- Born: Claudia Marjorie Miranda Rojas 7 June 1968 (age 58) Santiago, Chile
- Occupation: Dancer

= Claudia Miranda =

Chilean dancer (born 1968)

Claudia Marjorie Miranda Rojas (born 7 June 1968) is a Chilean professional dancer.

==Career==
Claudia Miranda began her television career in Hugo Urrutia's ballet Huganzas, where she shared the stage, among others, with fellow dancer and actor Claudio Moreno, on programs such as Festival de la una, broadcast on the state channel Televisión Nacional de Chile (TVN). A year later, she was hired for the Viña del Mar Song Festival. She participated in commercials for products such as Cheldiz jeans, and appeared on the program Bailando con Claudia, also on the state network.
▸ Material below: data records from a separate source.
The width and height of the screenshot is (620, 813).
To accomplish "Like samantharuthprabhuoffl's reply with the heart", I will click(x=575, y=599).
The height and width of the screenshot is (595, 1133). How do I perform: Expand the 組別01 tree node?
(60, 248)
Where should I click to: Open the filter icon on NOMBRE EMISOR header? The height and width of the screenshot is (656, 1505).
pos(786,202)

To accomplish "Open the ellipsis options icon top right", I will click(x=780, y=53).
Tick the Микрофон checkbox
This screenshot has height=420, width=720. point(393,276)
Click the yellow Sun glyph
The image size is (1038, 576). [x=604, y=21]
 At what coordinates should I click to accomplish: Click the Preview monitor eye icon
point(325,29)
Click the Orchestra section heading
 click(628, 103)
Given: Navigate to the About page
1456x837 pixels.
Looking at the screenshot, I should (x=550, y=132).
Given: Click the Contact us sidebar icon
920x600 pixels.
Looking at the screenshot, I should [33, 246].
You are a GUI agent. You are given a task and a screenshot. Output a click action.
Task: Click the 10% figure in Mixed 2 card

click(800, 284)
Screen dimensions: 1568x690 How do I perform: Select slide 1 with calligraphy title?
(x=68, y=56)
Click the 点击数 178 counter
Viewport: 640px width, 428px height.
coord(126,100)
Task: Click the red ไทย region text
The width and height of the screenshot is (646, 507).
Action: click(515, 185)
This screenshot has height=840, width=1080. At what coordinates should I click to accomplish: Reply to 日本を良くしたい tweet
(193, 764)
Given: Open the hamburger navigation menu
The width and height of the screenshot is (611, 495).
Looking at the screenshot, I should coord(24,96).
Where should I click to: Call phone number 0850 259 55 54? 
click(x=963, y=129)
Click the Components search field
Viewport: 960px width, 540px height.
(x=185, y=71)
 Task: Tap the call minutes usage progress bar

She experienced a difficult situation while she was on Martes 13, an iconic show on Chilean television in the 1980s and 1990s, broadcast on Canal 13. While dancing for the program's guest, Spanish singer Raphael, he touched her buttock, a moment that was captured by photojournalists and appeared in newspapers the next day.

In the mid-1990s, Miranda joined the TVN morning magazine Buenos Días a Todos.

In 2006, she won the first season of El Baile en TVN. In 2007, she returned to the Viña Festival as an official choreographer. She continued as a juror and dancer of El baile on TVN until 2008.

In the 2010s, she was a choreographer and juror of various talent shows on Chilean television: Mi nombre es… (Canal 13, 2011–2014), Baila Fanta (Canal 13, 2013–2015), The Voice Chile (Canal 13, 2015–2016), Bailando (Canal 13, 2016 ), Rojo (TVN, 2019), and Sigamos de largo (Canal 13, 2019). She also participated, along with her daughter Amanda, in a commercial for the "Yo Tomo, Yo Como" campaign to promote the consumption of dairy products, and had a brief appearance on the telenovela Veinteañero a los 40 (Canal 13, 2016).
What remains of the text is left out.